Rules: The arbitration agreement is valid and invalid under the same laws that
govern K law.
Reasoning: The K was given to her in a “take it or leave it” fashion. They were non
negotiable and she needed to complete them if she wanted treatment. Furthermore,
they included advantageous things for them in the agreement like having medical
professionals as the arbitrators. She could not bargain in the agreement. The
agreement is further not binding because she did not knowingly give consent having
completed all three forms in 5 minutes. The K fell outside her reasonable
expectations of what she was agreeing to.
Outcome: Reversed trial courts decision and vacate in part the opinion of the court
of appeals.
Questions:
Comments:
Case Name: Williams v. Walker-Thomas Furniture Co.
Court: U.S. Court of Appeals, District of Columbia Circuit, 1965.
Citation: 350 F.2d 445.
Facts: P had a retail furniture shop. When D bought something the title would
remain with the P until all the payments were due. Furthermore, all new purchased
items would be added to the past items, so all the items would be completely
purchased at the same day. This was so that the P could repossess all the items even
if they were bought years apart if the D did not pay off the original item when he
bought the one.
Procedural History: The court of general sessions gave judgment for P and the Court
of Appeals affirmed.
Rules: Unconscionable has two parts: (1) absence of meaningful choice on the part
of one of the parties and (2) unreasonably favorable to the other party.
Reasoning: Following the rule above the court asks what is a meaningful choice or
lack there of. There must be little bargaining power (hence little real choice) for the
party that made the bad deal. Did the party understand the K?
Questions:
Comments:
Case Name: Brower v. Gateway 2000, Inc.
Court: S.C. of N.Y., Appellate Division, 1998.
Citation: 246 A.D.2d 246, 676 N.Y.S.2d 569.
Facts: D sold computers and offered services that were not true. P’s wished to sue
but in the agreement that they received from D they had to go to arbitration which
hwas hard to get hold of and would cost 4k just to get a hearing and 2k was non
refundable + travel expenses.
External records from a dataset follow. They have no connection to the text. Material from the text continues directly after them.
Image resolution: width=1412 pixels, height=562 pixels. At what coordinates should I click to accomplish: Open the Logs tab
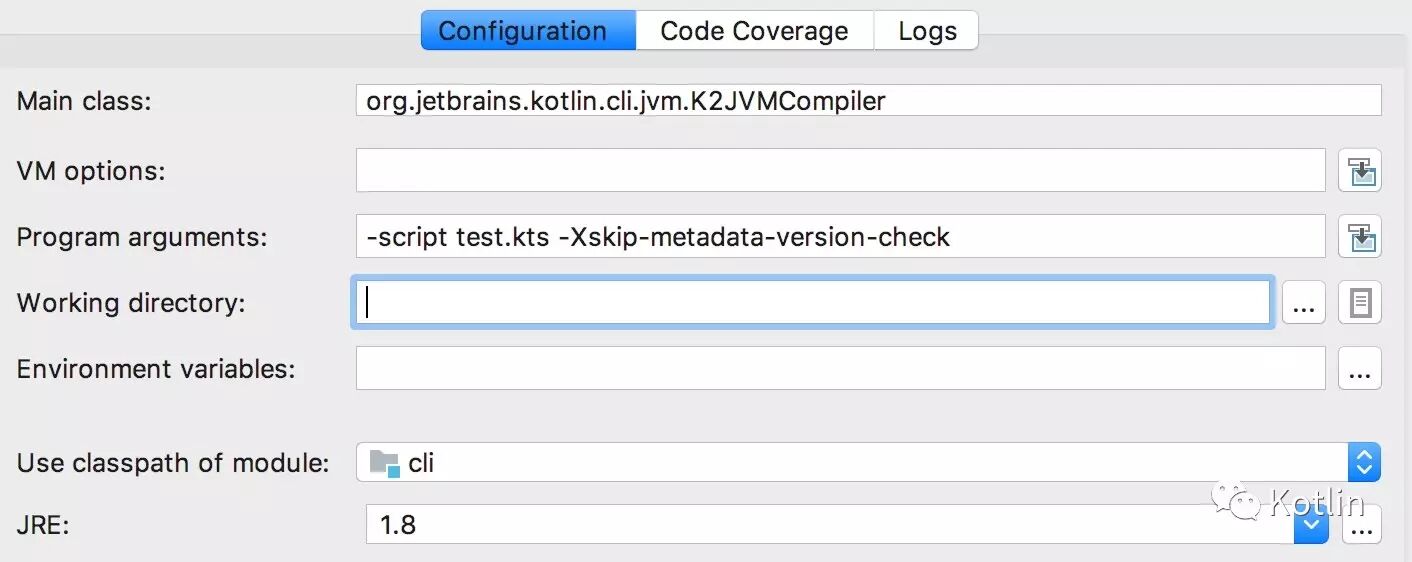[x=927, y=30]
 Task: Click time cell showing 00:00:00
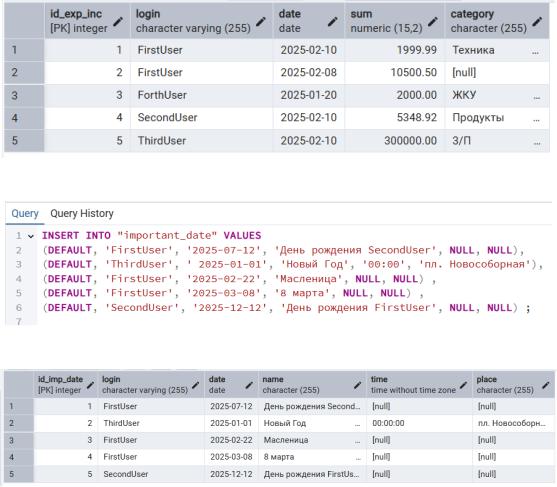[x=419, y=423]
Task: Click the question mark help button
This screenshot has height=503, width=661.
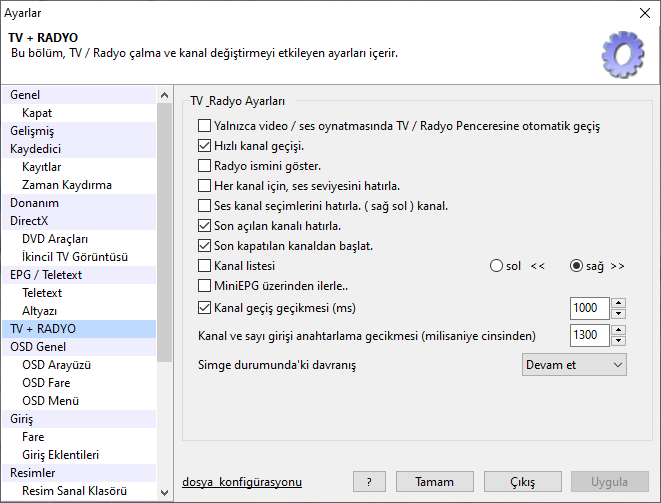Action: 368,481
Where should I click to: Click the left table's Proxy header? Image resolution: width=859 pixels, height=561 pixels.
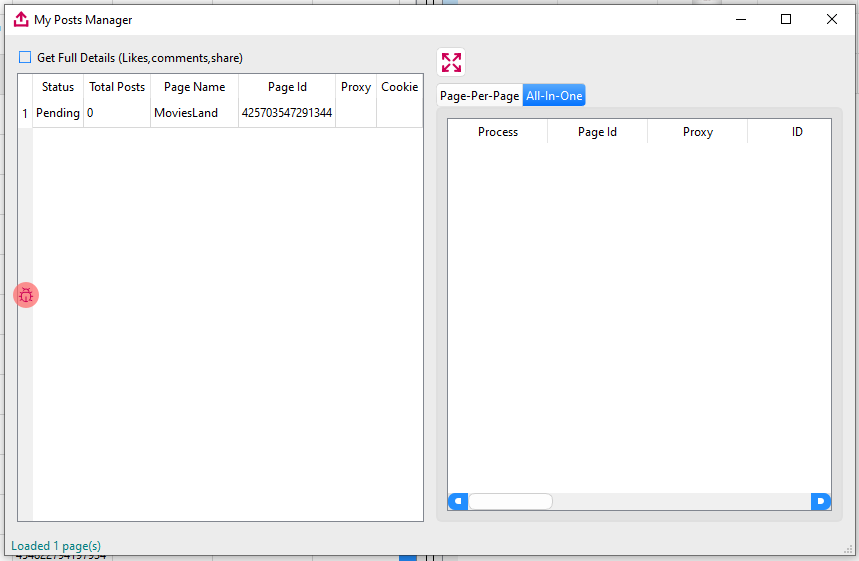click(x=356, y=87)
This is more then the average computer. They sue on
the grounds that the K was unconscionable.
Issues: Whether the K was unconscionable due to the burdensome procedure and
cost to the individual costumer.
Rules: When the 2nd part of the test is so unreasonable that it leaves the other party
no choice but to accept the agreement the courts may find that the agreement is
unconscionable.
Reasoning: The P argue that there was no bargaining and “a take it or leave it”
mentality. This is not true because they could have returned the product.
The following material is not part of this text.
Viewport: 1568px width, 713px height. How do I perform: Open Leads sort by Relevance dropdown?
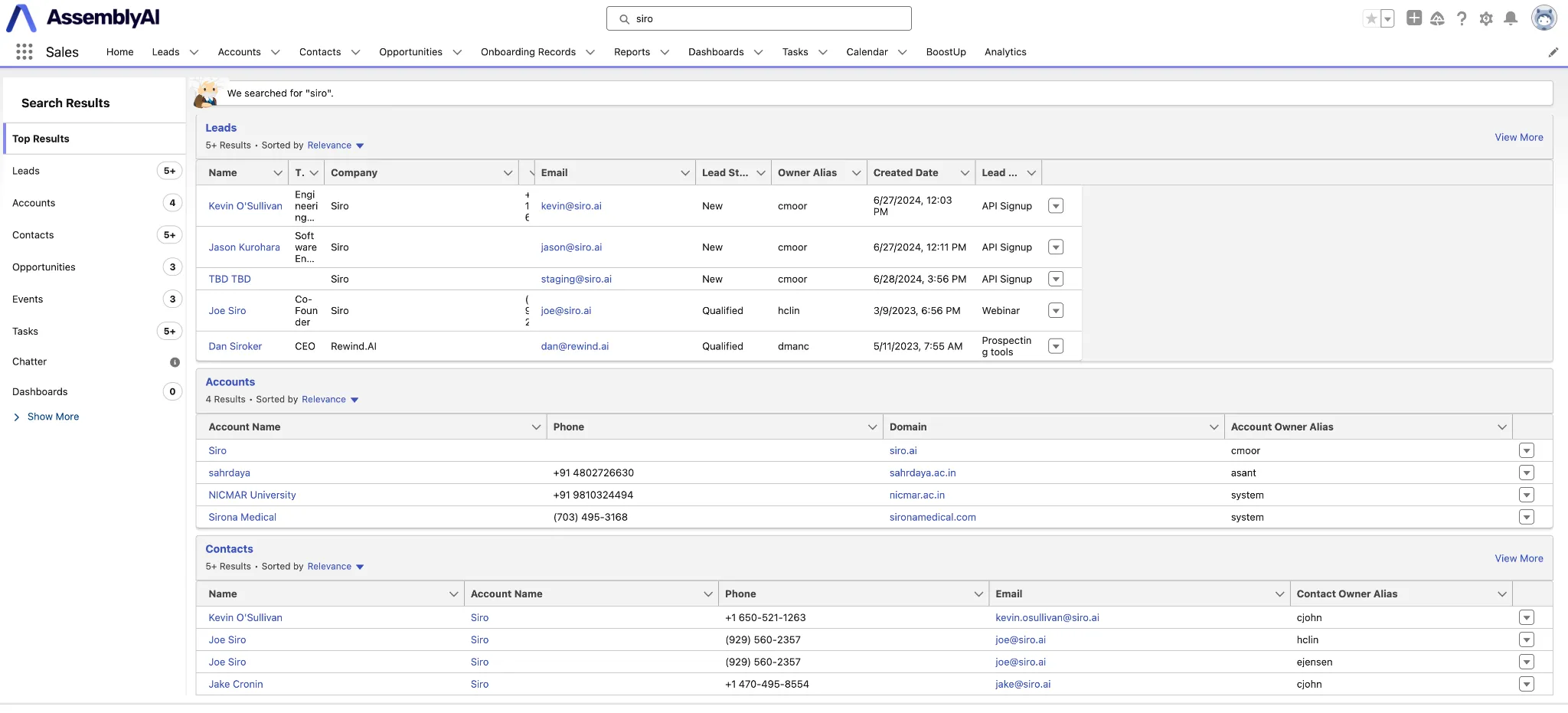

Whether the K was unconscionable due to the burdensome procedure and cost to
the individual costumer. Unconscionable has two parts: (1) absence of meaningful
choice on the part of one of the parties and (2) unreasonably favorable to the other
party. The 1st part of this test does not favor the appellants but the 2 nd part does and
the court finds the costs so unreasonable and the individual consumer has no option
but to be stuck with the faulty product that they find the K unconscionable.